The fish increased steadily in size from 11" up to this nice 14" cutt. 

Then the weather moved back in with thunder booming and echoing peak to peak. Took the 4-piece Fenwick Voyageur rod apart into its 4 pieces so as not to attract the lightening god and scuttled back down the hill into the trees, with small hail pelting down. 

Fifteen minutes later the skies were perfect blue with the storm moving off downvalley, me sitting by the creek wondering what the hell. 

At some point here I'd inadvertently switched the camera phone into some kind of low resolution mode, so the remaining photos are artistically rendered, none of your superreal 4k here. 

The problem with fishing below the mountaintops is the oncoming weather is not usually visible, instead it comes boiling sudden over the ridgeline. Rather than go back up there and get blindsided by another thunderstorm I decided to go a couple miles down-creek to see what was happening. Certainly cutts, maybe brookies ? 

On famous tailwaters the fish are jaded. They'll get hooked, flounder a bit as a token fight, then swim over to get unhooked and wait patiently for the picture. Up here wild fish aren't used to posing for a picture. 

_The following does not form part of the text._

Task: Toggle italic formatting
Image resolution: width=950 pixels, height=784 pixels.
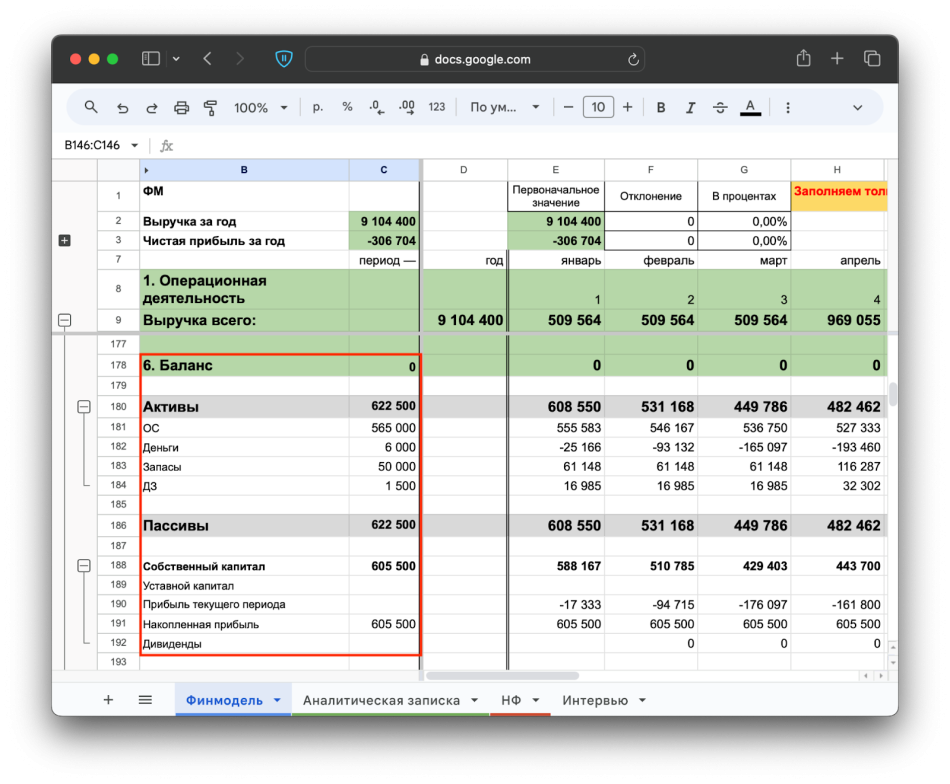Action: tap(690, 107)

Coming back up the creek at 5:30pm was a bit of a grind. Dinner, no reservations needed for the best seat in the house, party of one (but that's no kind of a party, at all).  Pikas from the boulder garden across the valley sang me to sleep and gave me a morning reveille of squeaks. 

A restless night with not much for sleep. Turns out campsite levelness selection is much more important with a tarp than with a tent. If you slide around in a tent on slopy ground, it's an annoyance: sliding under a tarp puts you outside in the rain. It was nice to turn over and see a valley in moonlight, instead of the inside of a dirty tent flysheet. 

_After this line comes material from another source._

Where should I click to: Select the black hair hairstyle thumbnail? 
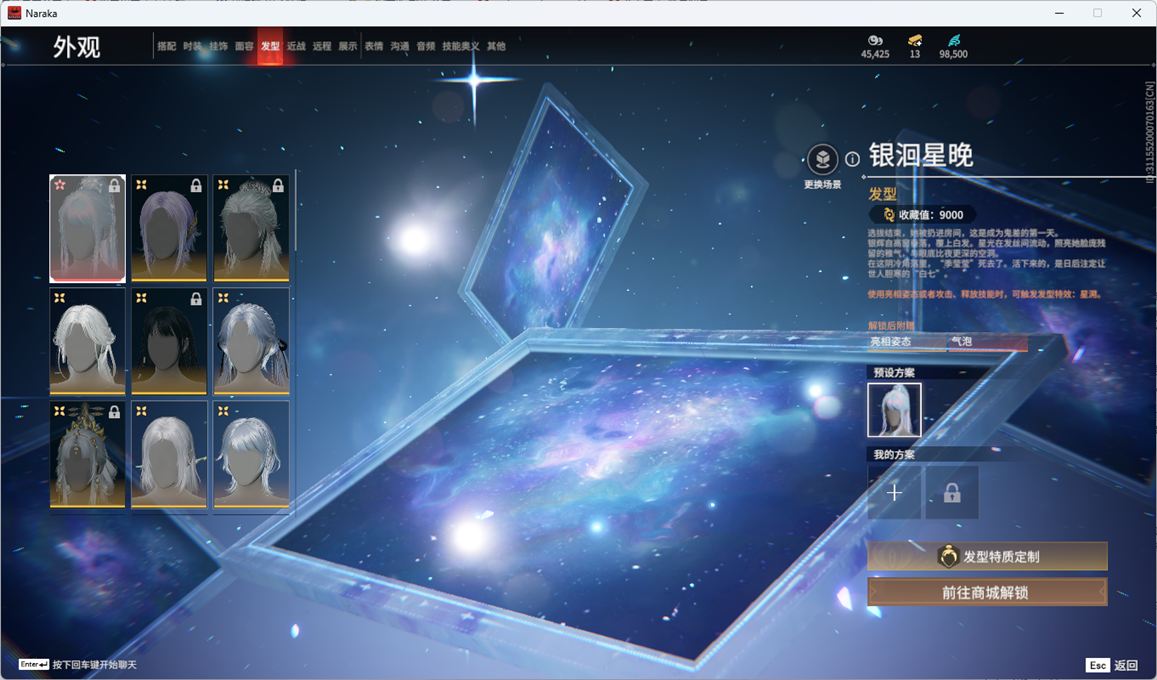point(169,341)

Next morning clambered back up to the nearby lake for a couple more fish. Several more lakes on the way back down, first one held fish less eager but chunkier and stronger. These things are probably related. Not fishing well, zombified by the missing night's sleep. 

The biggest lake has the smallest fish, hordes of skinny 6-8" brookies. One last lake, a milky green that looked odd after the aching clarity of all the others. Another redbellied cutt, then I lay in the grass for an hour and failed to nap in the mild sun and wind. 

Down the hill and back out. It's weird how Sunday afternoon feels like a Sunday even in the high country.